Inhibition of the AnxA1/FPR1 autocrine axis reduces MDA-MB-231 breast cancer cell growth and aggressiveness in vitro and in vivo.

Author information

1
Laboratory of Nanobiotechnology, Institute of Genetics and Biochemistry, Federal University of Uberlândia, Uberlândia, MG, Brazil.

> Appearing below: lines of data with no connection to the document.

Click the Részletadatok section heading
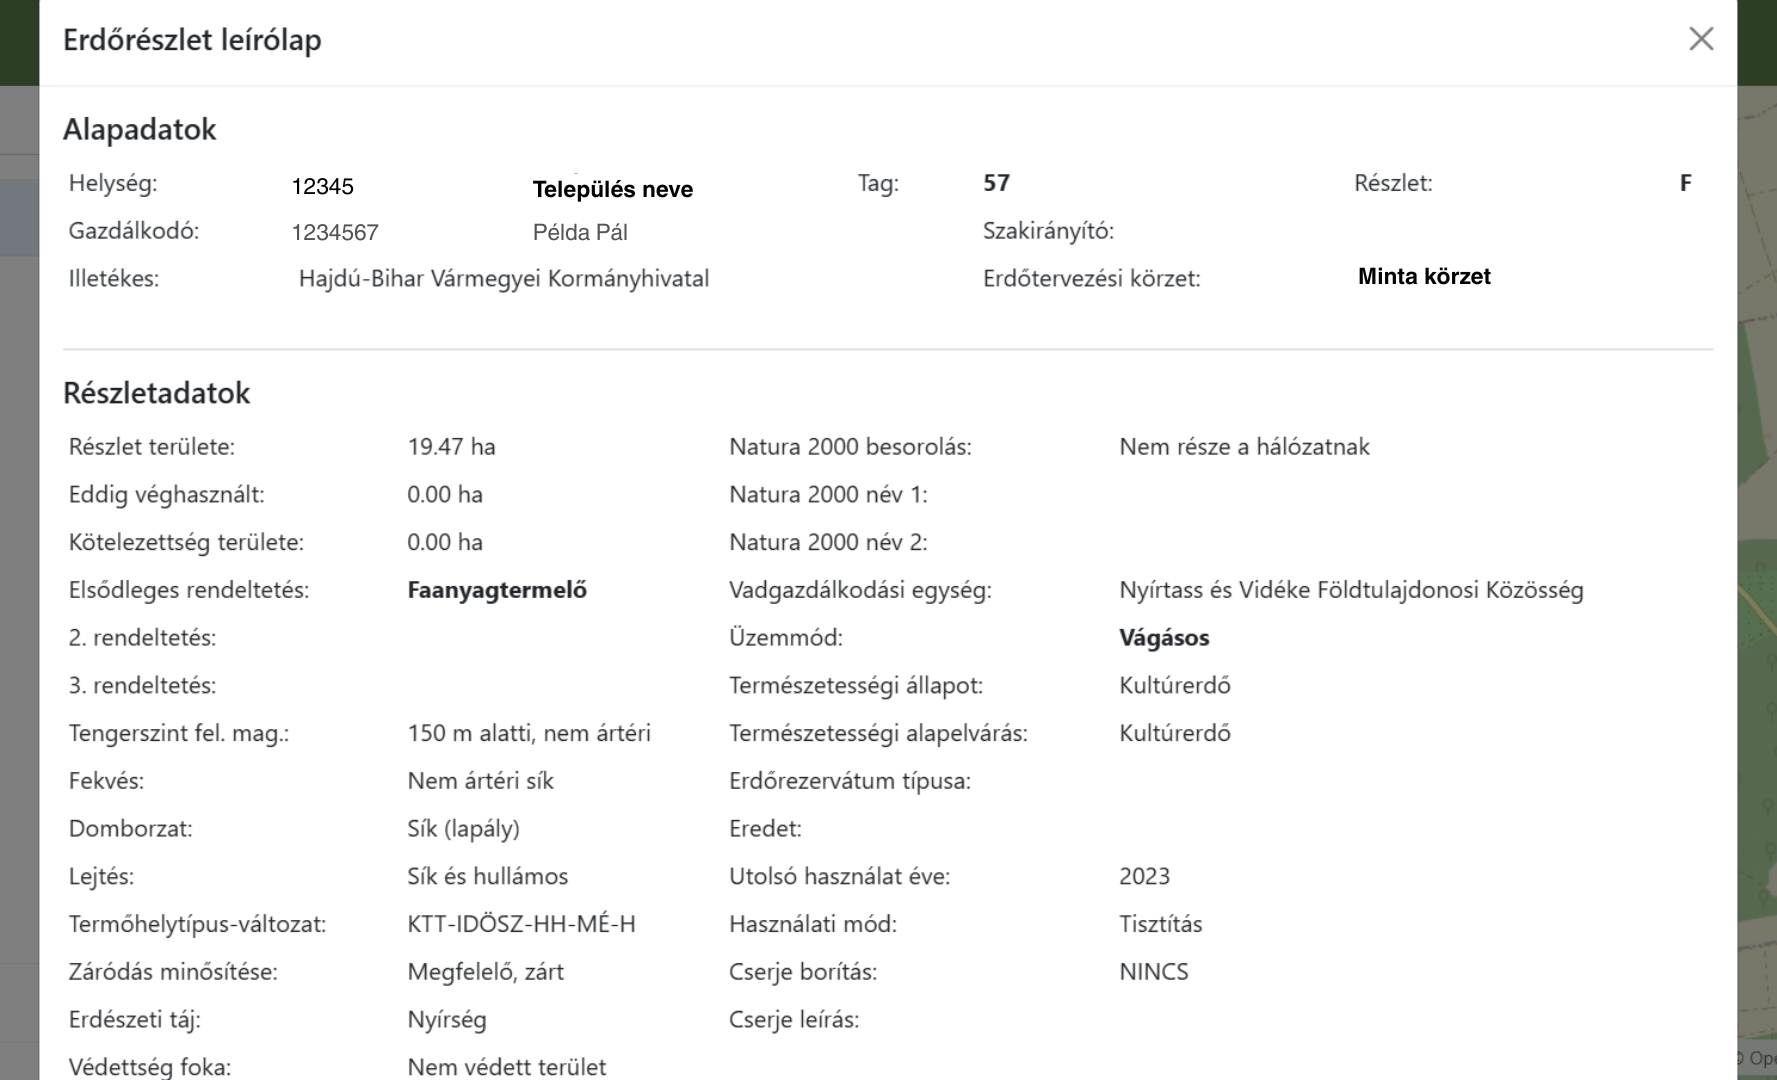This screenshot has height=1080, width=1777. [x=156, y=393]
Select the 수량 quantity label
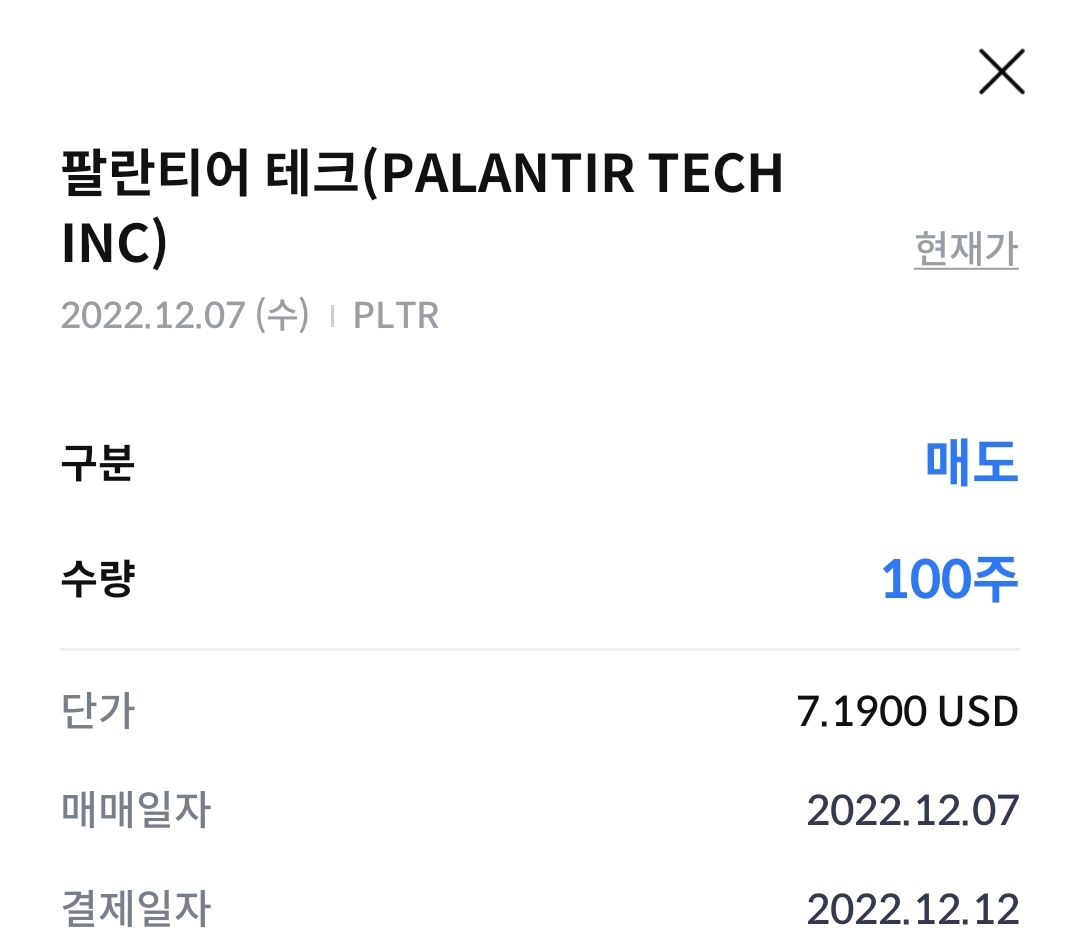 coord(97,580)
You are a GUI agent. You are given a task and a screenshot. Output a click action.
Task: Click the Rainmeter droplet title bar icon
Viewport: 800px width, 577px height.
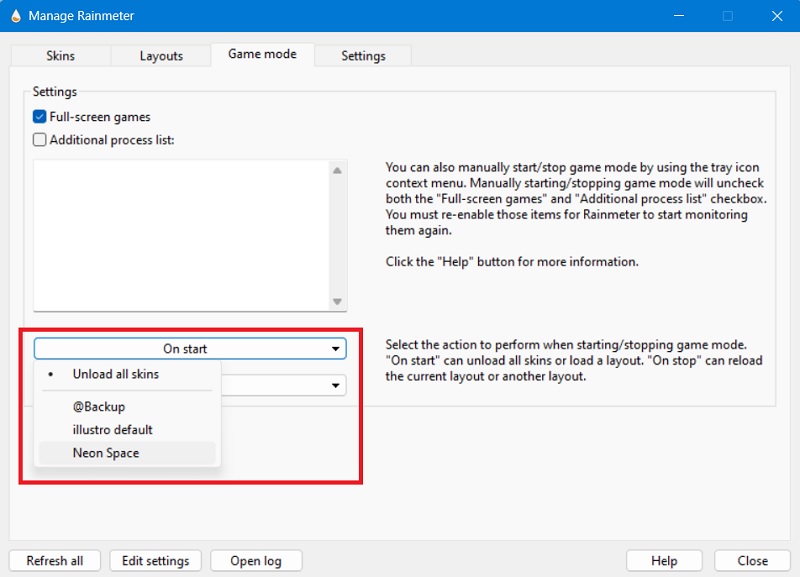[x=14, y=16]
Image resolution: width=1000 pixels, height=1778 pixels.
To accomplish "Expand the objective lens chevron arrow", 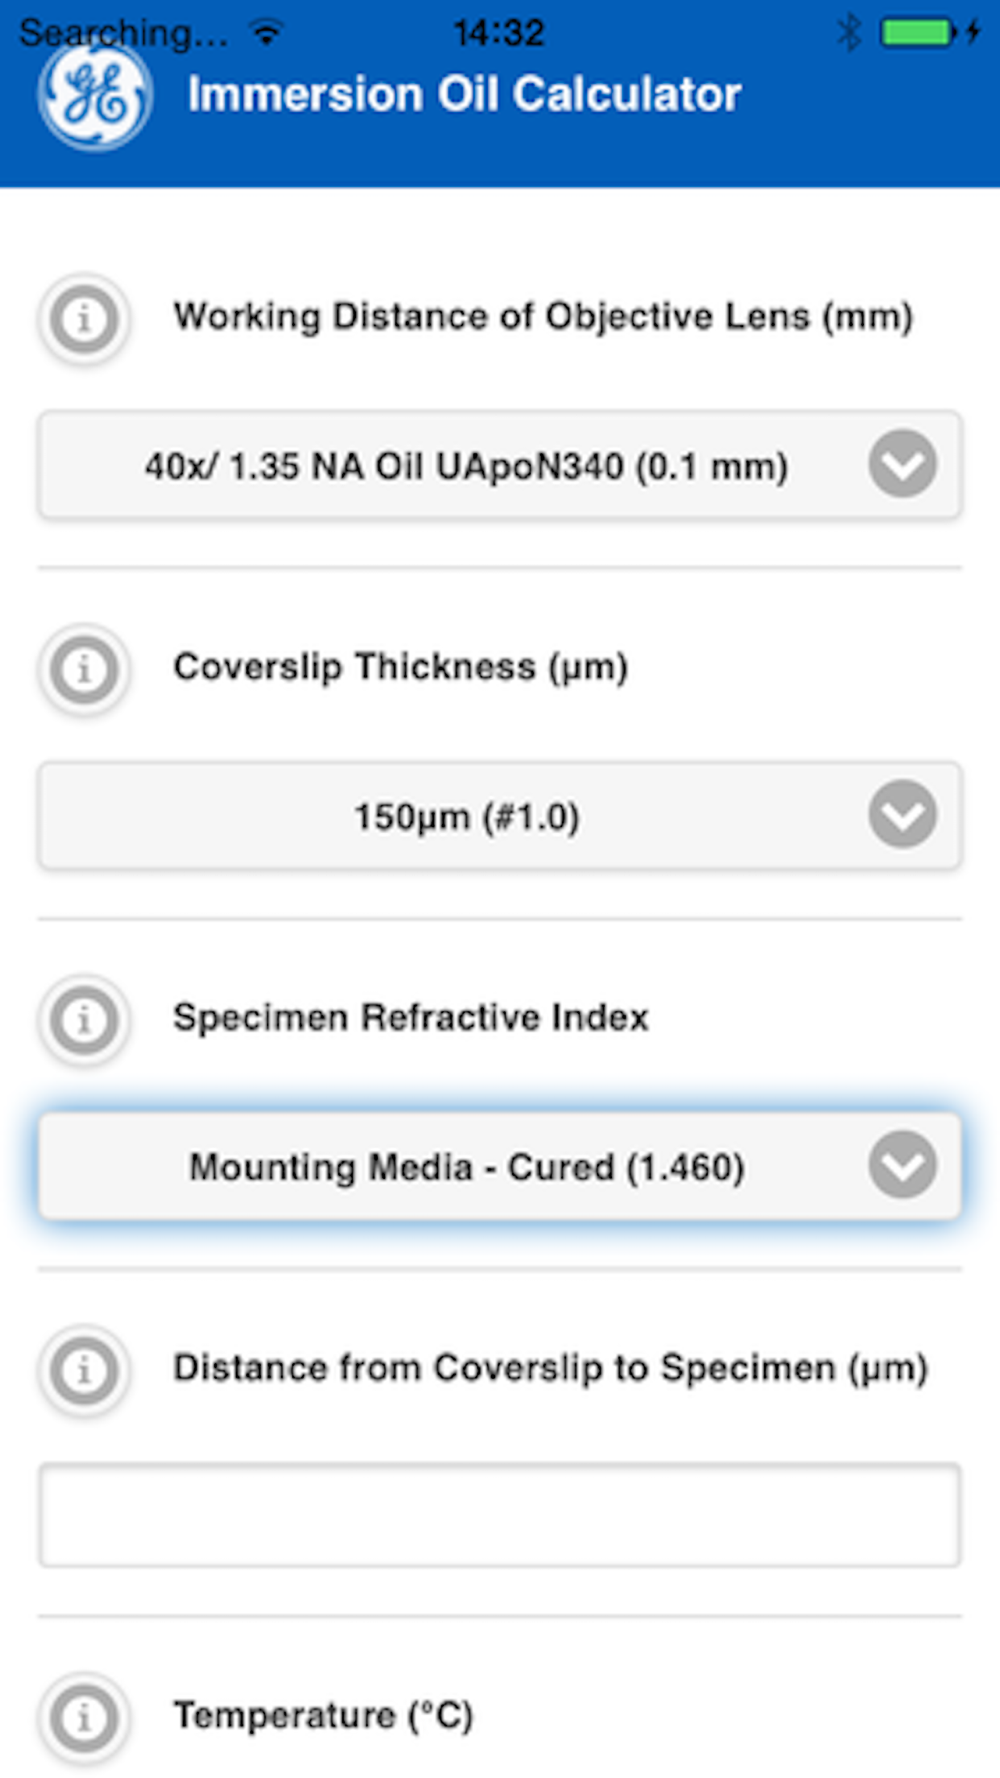I will [x=903, y=464].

Electronic address: laravecchi7@yahoo.it.
2
Laboratory of Nanobiotechnology, Institute of Genetics and Biochemistry, Federal University of Uberlândia, Uberlândia, MG, Brazil.
3
International Research Center, AC Camargo Cancer Center, São Paulo, SP, Brazil.
4
Department of Life Sciences, University of Coimbra, Coimbra, Portugal.
5
Department of Investigative Pathology, AC Camargo Cancer Center, São Paulo, Brazil.
6
Laboratory of Biochemistry and Animal Toxins, Institute of Genetics and Biochemistry, Federal University of Uberlândia, Uberlândia, MG, Brazil.
7
Immunopathology Laboratory, Department of Biology, Instituto de Biociências, Letras e Ciências Exatas, UNESP, São Jose do Rio Preto, São Paulo, Brazil.
8
Laboratory of Nanobiotechnology, Institute of Genetics and Biochemistry, Federal University of Uberlândia, Uberlândia, MG, Brazil. Electronic address: lrgoulart@ufu.br.

Abstract

Breast Cancer (BC) is a highly heterogeneous disease whose most aggressive behavior is displayed by triple-negative breast cancer (TNBC), which lacks an efficient targeted therapy. Despite its controversial role, one of the proteins that having been linked with BC is Annexin A1 (AnxA1), which is a Ca+2 binding protein that acts modulating the immune system, cell membrane organization and vesicular trafficking. In this work we analyzed tissue microarrays of BC samples and observed a higher expression of AnxA1 in TNBCs and in lymph node metastasis. We also observed a positive correlation in primary tumors between expression levels of AnxA1 and its receptor, FPR1. Despite displaying a lesser strength, this correlation also exists in BC lymph node metastasis. In agreement, we have found that AnxA1 was highly expressed and secreted in the TNBC cell line MDA-MB-231 that also expressed high levels of FPR1. Furthermore, we demonstrated, by using the specific FPR1 inhibitor Cyclosporin H (CsH) and the immunosuppressive drug Cyclosporin A (CsA), the existence of an autocrine signaling of AnxA1 through the FPR1. Such signaling, elicited by AnxA1 upon its secretion, increased the aggressiveness and survival of MDA-MB-231 cells. In this manner, we demonstrated that CsA works very efficiently as an FPR1 inhibitor. Finally, by using CsA, we demonstrated that FPR1 inhibition decreased MDA-MB-231 tumor growth and metastasis formation in nude mice. These results indicate that FPR1 inhibition could be a potential intervention strategy to manage TNBCs displaying the characteristics of MDA-MB-231 cells. FPR1 inhibition can be efficiently achieved by CsA.

KEYWORDS:

Annexin A1; Autocrine signaling; Cyclosporin A; Cyclosporin H; FPR1; Triple-negative breast cancer

PMID:
29932988
DOI:
10.1016/j.bbamcr.2018.06.010
[Indexed for MEDLINE]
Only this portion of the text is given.